A karyotype is an organized profile of a person’s chromosomes. Two chromosomes specify sex, XX for female and XY for male. The rest are arranged in pairs, numbered 1 through 22, from largest to smallest. This arrangement helps scientists quickly identify chromosomal alterations that may result in a genetic disorder.
What do the doctors look for?
- The karyotype test looks for missing, extra or abnormal positioning of chromosomes
- These signs can be a marker for Down Syndrom, trisomy 18, sickle cell anemia, cystic fibrosis, Tay-Sachs, just to mention a few
How is this test done?
- You or your spouse will elect to do a blood draw
- only one of you needs to elect to do this test to begin with. If the initial test comes back negative, this indicates that the person tested does not have any missing, extra or abnormally positioned chromosomes
- the second person only needs to have a blood draw and be tested if the first test came back indicating any additional, missing or abnormal results
- the clinic will then be looking to see if both biological parents are a carrier for genetic disorders.

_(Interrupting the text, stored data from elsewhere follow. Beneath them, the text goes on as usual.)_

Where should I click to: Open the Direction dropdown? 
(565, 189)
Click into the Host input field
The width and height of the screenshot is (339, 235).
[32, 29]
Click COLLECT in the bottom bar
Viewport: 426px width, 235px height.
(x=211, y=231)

This increases the likelihood of passing down a disorder to your embryo’s
- The lab will send this off for testing and contact you with the results
Preimplantation Genetic Screening (PGS)
What is PGS?
This refers to a process of the embryologist’s retrieving one or more cells from an embryo created through in vitro fertilization, before it is transferred to the uterus. This process is extremely sensitive and done under a high power microscope in a lab. The cells that were removed are tested for chromosomal normalcy (no extra, missing or abnormally positioned chromosomes).
So what do you do…this is a decision that is unique to every couple and every woman. It requires a lot of consideration, time and soul searching to know what is best for you and your family. Follow your heart and your gut when it comes to this decision, and once you’ve made it, don’t look back.